Not limited by what society thinks you can handle

1 October 2015

Guest blogger: Rachael McMaster

As a 21 year old new paraplegic - a result of a spinal tumour I was thrown into my new reality as life as a person with a disability - a wheelchair user. With automatic expectations placed on my future, I was placed in a box where all people with a disability must reside.

This attitude is the biggest challenge a person with a disability will face, not a staircase or lack of accessible bathrooms, but more importantly not feeling like we belong, the wider community not knowing how to act, speak, and employ a person with a disability.

I am a career driven Chartered Accountant, I work full time and enjoy catching up with friends and family on weekends, I have dreams of travelling the world and starting a family one day. These are all of my own decisions, I have no interest in only participating in activities designed to segregate the disabled community, and I do not need any sympathy. Attitudes towards people with a disability have historically placed limitations on our capabilities, and that the only option for our future is as an athlete with a disability and being in and out of doctors appointments. (Not saying that I don't spend my fair share of time with doctors) but it does not define who I am.

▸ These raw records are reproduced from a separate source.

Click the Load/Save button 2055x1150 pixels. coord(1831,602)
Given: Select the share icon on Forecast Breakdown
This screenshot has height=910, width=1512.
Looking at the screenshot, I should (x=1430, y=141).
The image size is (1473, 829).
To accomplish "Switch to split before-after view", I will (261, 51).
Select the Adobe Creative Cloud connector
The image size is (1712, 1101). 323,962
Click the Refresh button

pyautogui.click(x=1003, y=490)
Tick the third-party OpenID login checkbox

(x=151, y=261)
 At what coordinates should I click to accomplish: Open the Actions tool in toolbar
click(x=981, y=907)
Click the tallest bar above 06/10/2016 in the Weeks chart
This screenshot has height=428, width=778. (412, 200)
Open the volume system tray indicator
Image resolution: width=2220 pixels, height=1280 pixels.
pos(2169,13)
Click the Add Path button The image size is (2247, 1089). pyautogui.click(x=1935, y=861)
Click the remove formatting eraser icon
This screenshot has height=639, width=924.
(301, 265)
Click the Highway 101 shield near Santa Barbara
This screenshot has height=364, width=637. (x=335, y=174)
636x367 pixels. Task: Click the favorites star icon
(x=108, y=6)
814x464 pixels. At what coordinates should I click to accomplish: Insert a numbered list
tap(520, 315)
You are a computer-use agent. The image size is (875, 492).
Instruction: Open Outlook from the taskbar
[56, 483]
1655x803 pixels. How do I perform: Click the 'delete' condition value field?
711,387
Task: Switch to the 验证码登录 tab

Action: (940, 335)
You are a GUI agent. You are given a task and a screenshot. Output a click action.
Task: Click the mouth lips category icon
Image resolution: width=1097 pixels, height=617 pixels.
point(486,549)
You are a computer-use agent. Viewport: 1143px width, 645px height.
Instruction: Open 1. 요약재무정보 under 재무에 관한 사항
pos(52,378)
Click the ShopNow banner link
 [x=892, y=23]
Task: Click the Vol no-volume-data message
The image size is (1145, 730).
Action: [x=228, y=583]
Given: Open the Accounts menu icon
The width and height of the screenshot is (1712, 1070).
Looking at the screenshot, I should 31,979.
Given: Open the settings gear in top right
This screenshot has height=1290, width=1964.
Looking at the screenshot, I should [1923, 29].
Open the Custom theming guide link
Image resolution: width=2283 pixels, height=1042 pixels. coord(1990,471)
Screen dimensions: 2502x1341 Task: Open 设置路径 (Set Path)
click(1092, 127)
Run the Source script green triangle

I am almost 26 now, and have spent the last 5 years mastering my life as a T4 paraplegic and I will admit every day poses new challenges. But I have been fortunate enough to find an employer who embraces my disability, and recognises the uniqueness of my situation and that it does not inhibit how I perform my job.

My hope is that all people with a disability are able to follow their own dreams and not feel limited by what they think society can handle. One day we will live in a world where an accountant in a wheelchair does not turn heads or create a talking point, it is an accepted and normal occurrence.